Andrei Chekhauskoi

Personal information
- Full name: Andrei Paulavich Chekhauskoi
- Nationality: Belarus
- Born: 7 April 1979 (age 47) Minsk, Belarusian SSR, Soviet Union
- Height: 2.00 m (6 ft 6+1⁄2 in)
- Weight: 120 kg (265 lb)

Sport
- Style: Greco-Roman
- Club: SKA Minsk
- Coach: Uladzimir Primak

= Andrei Chekhauskoi =

Belarusian Greco-Roman wrestler

Andrei Paulavich Chekhauskoi (Андрэй Паўлавіч Чэхаўскай; born April 7, 1979) is a retired amateur Belarusian Greco-Roman wrestler, who competed in the men's super heavyweight category. Standing at 2.00 m tall and weighing at exactly 120 kg, Chekhauskoi offered a chance to claim a spot at the very last minute to represent his nation Belarus at the 2004 Summer Olympics. He also trained as a member of the Greco-Roman wrestling team for SKA Minsk, under his personal coach Uladzimir Primak.

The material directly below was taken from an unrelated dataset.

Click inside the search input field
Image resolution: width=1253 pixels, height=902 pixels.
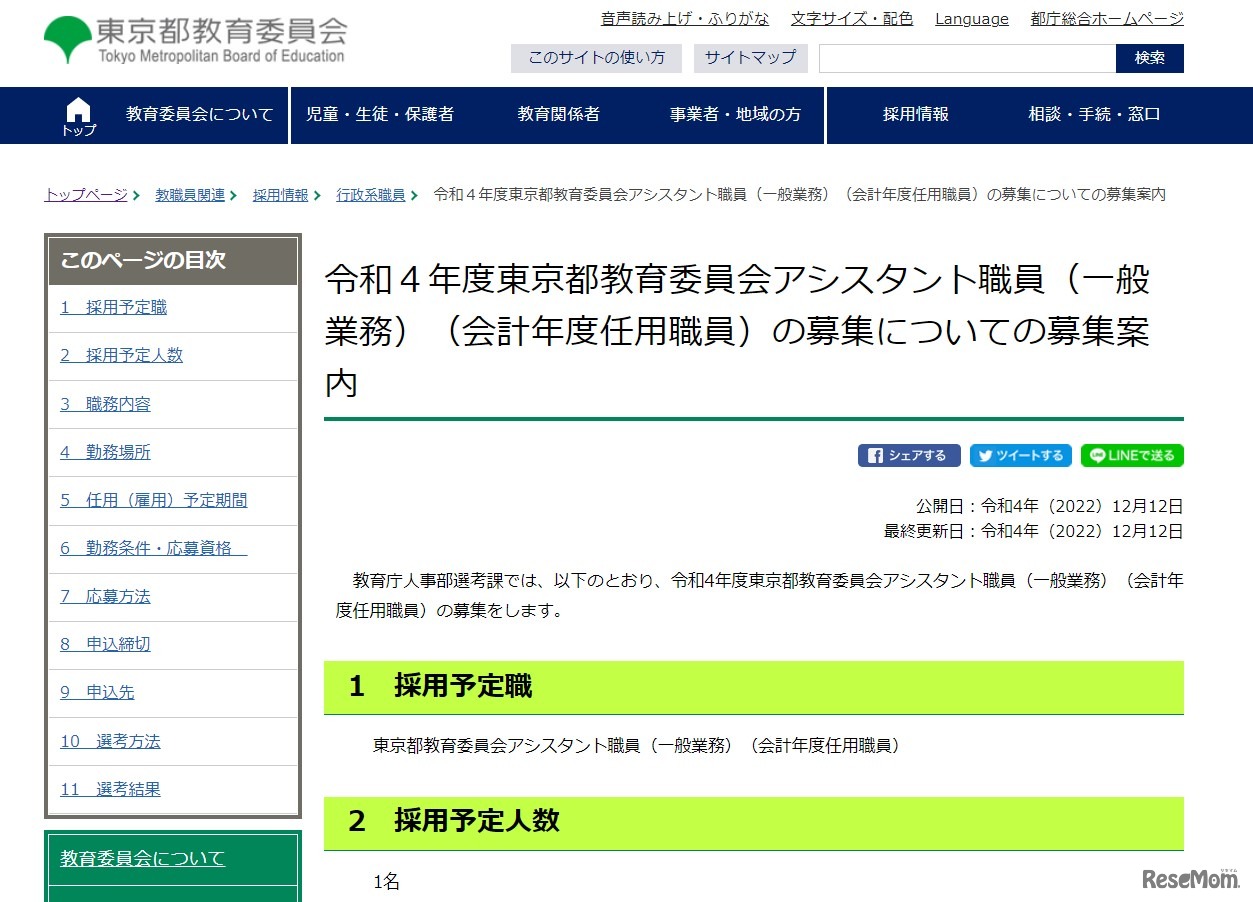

Chekhauskoi qualified for the Belarusian squad in the men's super heavyweight class (120 kg) at the 2004 Summer Olympics in Athens, by receiving an allocated place from the International Wrestling Federation (Fédération Internationale des Luttes Associées, FILA). Chekhauskoi suffered through a vulnerable game plan as he was immediately overpowered by Czech Republic's David Vála and could not recover his from after losing out to Russian wrestler and 2003 world champion Khasan Baroyev on his second bout, finishing third in the prelim pool and eighteenth in the overall rankings without acquiring a single point.